89 Dans l’arrêt Lojstrup c. British Columbia Buildings Corp. (1989), 34 B.C.L.R. (2d) 357, la Cour d’appel de la Colombie‑Britannique a conclu que les décisions Addis c. Gramophone Co., [1909] A.C. 488 (H.L.), Peso Silver Mines Ltd. (N.P.L.) c. Cropper, [1966] R.C.S. 673, Ansari c. British Columbia Hydro and Power Authority (1986), 2 B.C.L.R. (2d) 33 (C.S.), et Wadden c. Guaranty Trust Co. of Canada, [1987] 2 W.W.R. 739 (B.R. Alb.), empêchent de prolonger la période de préavis de manière à tenir compte du mode de congédiement. En général, on a conclu dans ces décisions que les réclamations relatives à la façon dont le renvoi a été effectué ne sont pas prises en considération à juste titre dans une action en obtention de dommages‑intérêts pour rupture de contrat. On y affirme plutôt que les dommages‑intérêts se limitent au préjudice qui découle de la rupture elle‑même, qui, dans le contexte de l’emploi, est le défaut de donner un préavis raisonnable. Il a été jugé que le mode de congédiement n’influe pas sur ces dommages‑intérêts.

90 Bien que ces décisions reposent sur des principes généraux du droit des contrats, je crois, en toute déférence, qu’elles ont toutes omis de tenir compte des caractéristiques exceptionnelles du type particulier de contrat qu’elles visaient, c’est‑à‑dire un contrat de travail. Il n’y a pas eu non plus de reconnaissance adéquate de la relation particulière que régissent ces contrats. À mon sens, ces considérations sont toutes deux pertinentes.

91 Le contrat de travail comporte de nombreuses caractéristiques qui le distinguent du contrat commercial ordinaire. Certaines des opinions exprimées à ce sujet qui ont déjà été approuvées dans des arrêts antérieurs de notre Cour (voir, par exemple, l’arrêt Machtinger, précité) méritent d’être réitérées. Comme K. Swinton l’a fait remarquer dans «Contract Law and the Employment Relationship: The Proper Forum for Reform», dans B. J. Reiter et J. Swan, dir., Studies in Contract Law (1980), 357, à la p. 363:

[traduction] . . . il est rare que les conditions d’un contrat de travail résultent de l’exercice du pouvoir de négocier librement selon le modèle des échanges commerciaux entre deux commerçants. D’une manière générale, les employés, pris individuellement, n’ont ni le pouvoir de négociation ni les renseignements nécessaires pour obtenir dans leurs contrats des conditions plus avantageuses que celles offertes par l’employeur, surtout relativement à la permanence.
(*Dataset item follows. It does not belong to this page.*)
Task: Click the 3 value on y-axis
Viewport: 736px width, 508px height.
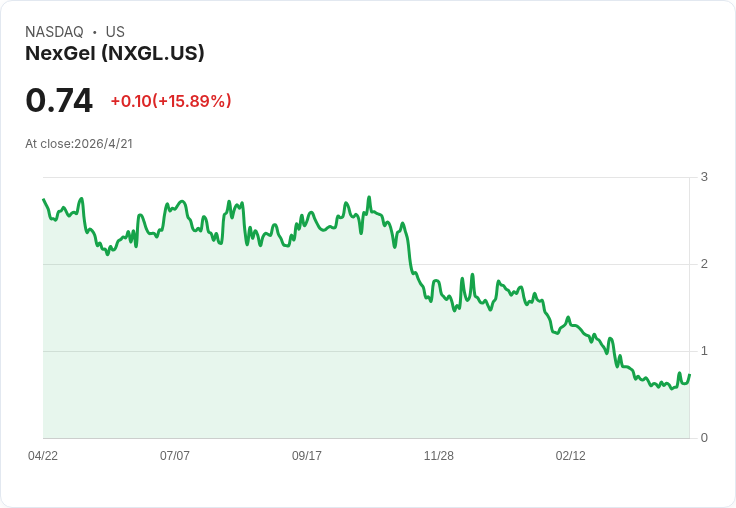Action: coord(704,177)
92 Cette inégalité de pouvoir n’est pas limitée au contrat de travail lui‑même. Elle sous‑tend plutôt presque toutes les facettes de la relation entre l’employeur et son employé. Dans l’arrêt Slaight Communications Inc. c. Davidson, [1989] 1 R.C.S. 1038, le juge en chef Dickson a commenté, au nom de la Cour à la majorité, la nature de cette relation. Aux pages 1051 et 1052, il a cité, en l’approuvant, un passage tiré de l’ouvrage de P. Davies et M. Freedland, intitulé Kahn‑Freund’s Labour and the Law (3e éd. 1983), à la p. 18:

[traduction] [L]a relation entre un employeur et un employé ou un travailleur isolé est typiquement une relation entre une personne qui est en situation d’autorité et une personne qui ne l’est pas. À son début, il s’agit d’un acte de soumission, dans son fonctionnement, il s’agit d’un acte de subordination . . .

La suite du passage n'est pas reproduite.